The Glasgow Coma Scale is very useful for predicting early outcome from a head injury, for example, whether the person will survive. It is not as useful for estimating how someone will eventually function in daily living nor what degree of independent living they might achieve. Other scales such as the Ranchos Los Amigos Scale of Cognitive Functioning have proven more valuable for predicting these later outcomes. This scale, divided into eight stages which progress from coma to appropriate behaviour and cognitive functioning, is useful in following the recovery of the head injury survivor and in determining when he/she is ready to begin a structured rehabilitation program. However, many changes in cognitive, memory and motor functions predictive of whether the person can return to gainful employment or to school are not identified with this scale. More detailed assessments by neuropsychologists, speech pathologists, and physical and occupational therapists are needed to identify these deficits.

The effects of head injury most often observed in these assessments can be classified generally into three categories: physical, cognitive and behavioural. The physical effects of head injuries include such symptoms as seizures, loss of motor speed and coordination and the presence of abnormal movement such as tremors and spasticity. Cognitive changes involve disorders of attention, concentration and memory, problems with understanding or producing speech, difficulties with initiating and planning daily activities, and poor reasoning and judgement. The behavioural effects include agitation and irritability, verbal and physical aggressiveness, impulsivity, depression and suicidal thoughts, and an egocentric or self-centred orientation in interpersonal relationships.

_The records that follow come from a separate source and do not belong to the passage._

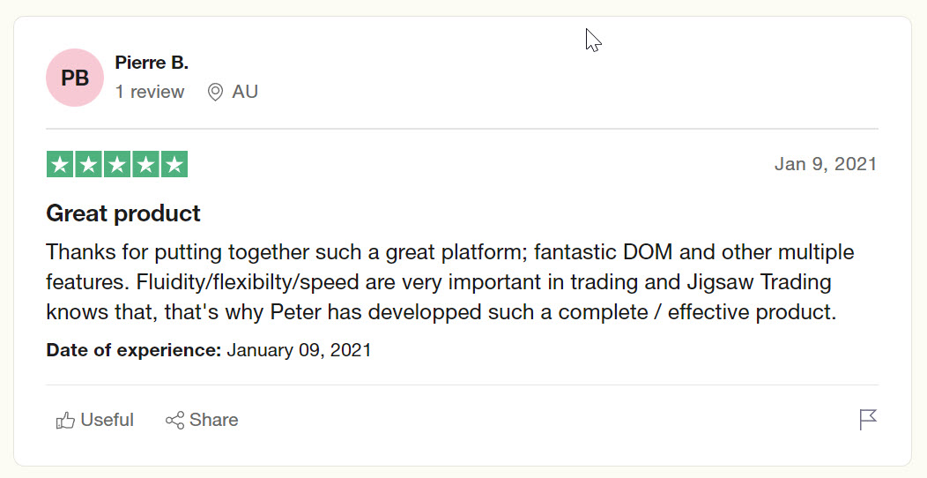The height and width of the screenshot is (478, 927).
Task: Open the Pierre B. reviewer profile name
Action: pyautogui.click(x=152, y=62)
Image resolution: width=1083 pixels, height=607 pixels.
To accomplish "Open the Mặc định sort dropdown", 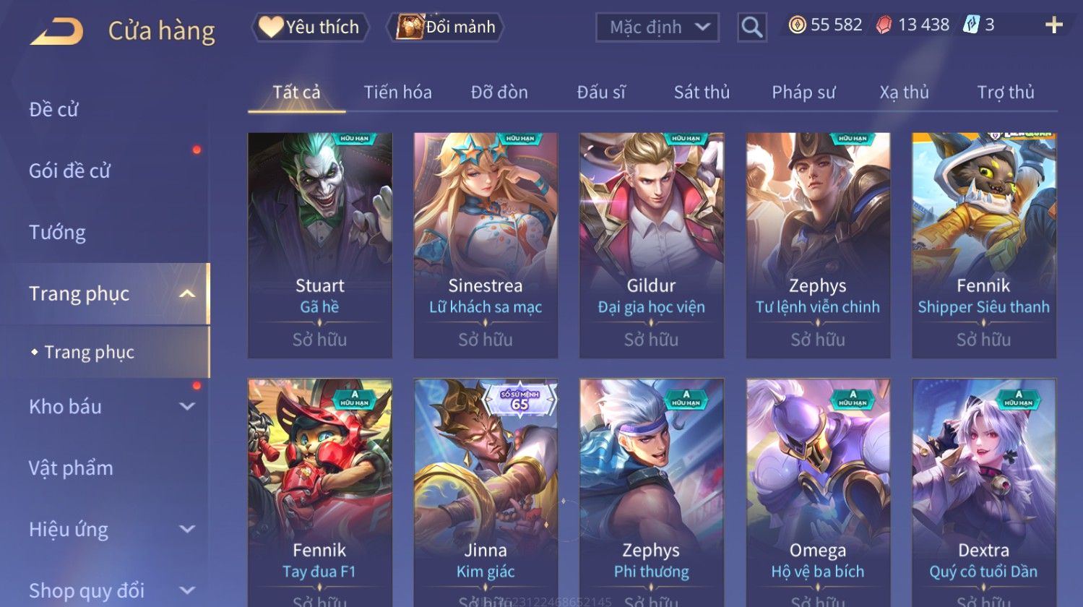I will pos(657,27).
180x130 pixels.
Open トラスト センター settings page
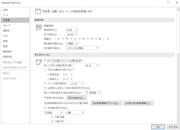pyautogui.click(x=10, y=79)
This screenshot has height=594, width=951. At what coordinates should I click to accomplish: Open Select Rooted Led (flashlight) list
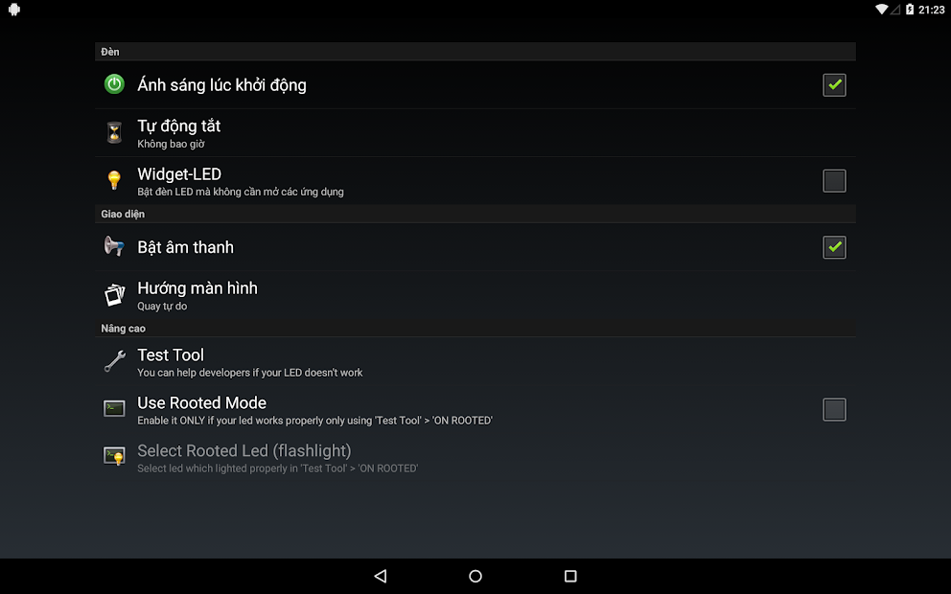pyautogui.click(x=475, y=458)
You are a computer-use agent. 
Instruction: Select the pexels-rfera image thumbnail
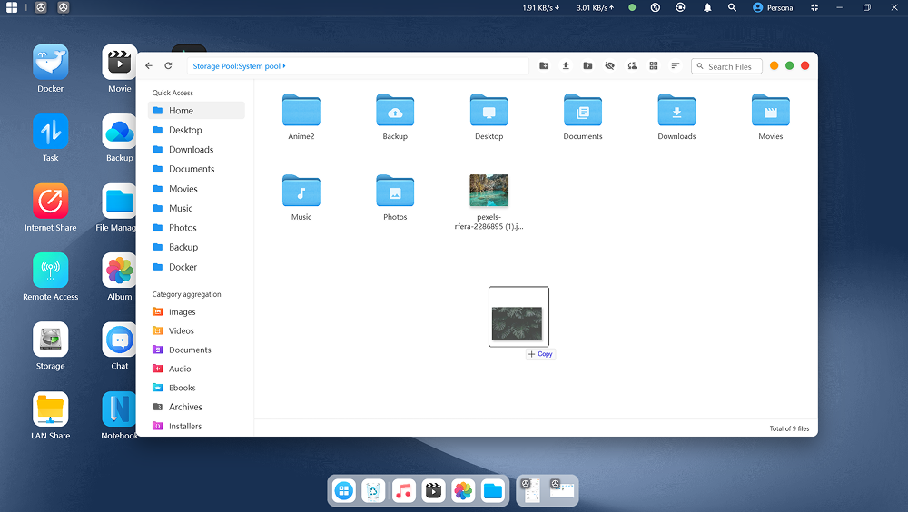(x=489, y=192)
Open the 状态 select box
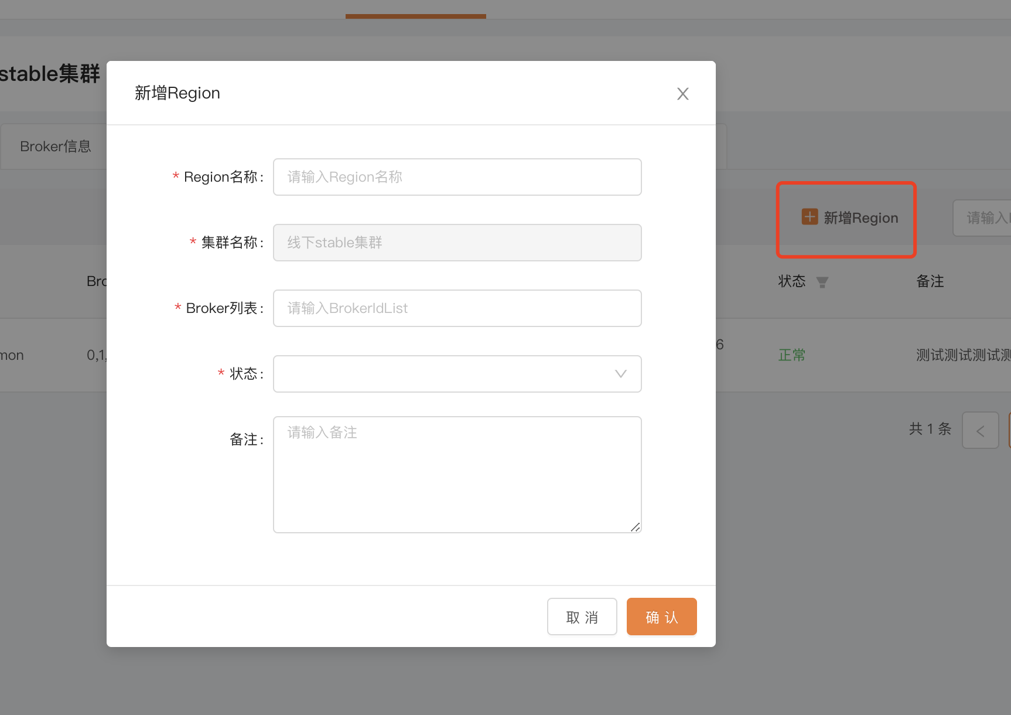This screenshot has width=1011, height=715. pos(445,374)
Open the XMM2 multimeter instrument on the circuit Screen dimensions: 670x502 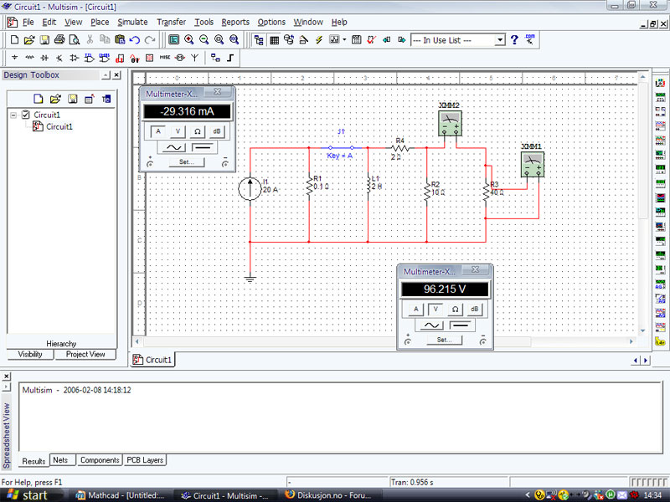pos(450,124)
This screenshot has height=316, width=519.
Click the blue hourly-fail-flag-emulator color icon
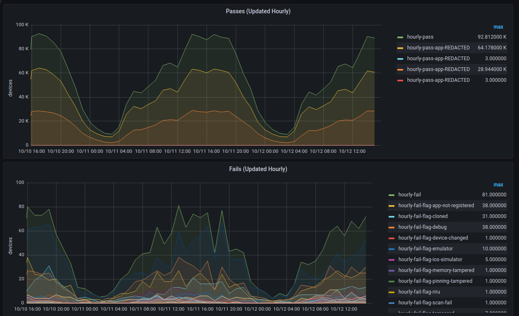(391, 249)
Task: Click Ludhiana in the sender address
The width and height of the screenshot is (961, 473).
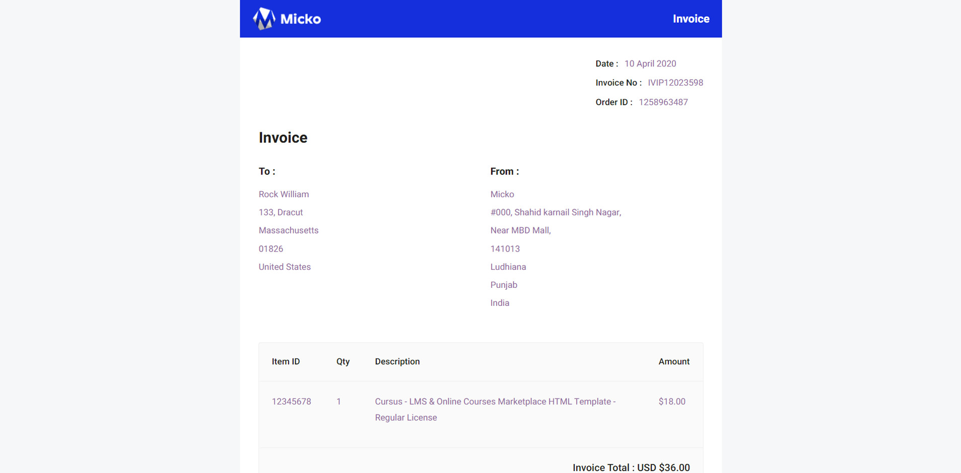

While the physical and behavioural effects of head injury present significant challenges for rehabilitation, the cognitive deficits are often the most difficult for the caregivers, family members and prospective employers to deal with. The relative “invisibility” of these deficits in comparison to the more obvious physical and behavioural effects is one of the key reasons for this fact. The relative impact of cognitive deficits is the greatest in the case of mild to moderate head injuries where there may be negligible physical symptoms. In such cases the head injury survivor looks “normal” and people around him/her are often unable to understand why he/she cannot, for example, act appropriately or remember instructions.

Identification of these effects of head injury is a very important first step in helping the person and his/her family. Too often, though, this assessment and early treatment stage is where the process stops. Until recently less than ten percent of head injury survivors received the more long term rehabilitation programs needed to enable them to attain the maximal possible recovery. This situation has been due largely to the lack of long term care programs and the difficulty on the part of the head injury survivor and his/her family to find the funds to pay for these services. In the past several years, however, this situation has improved substantially.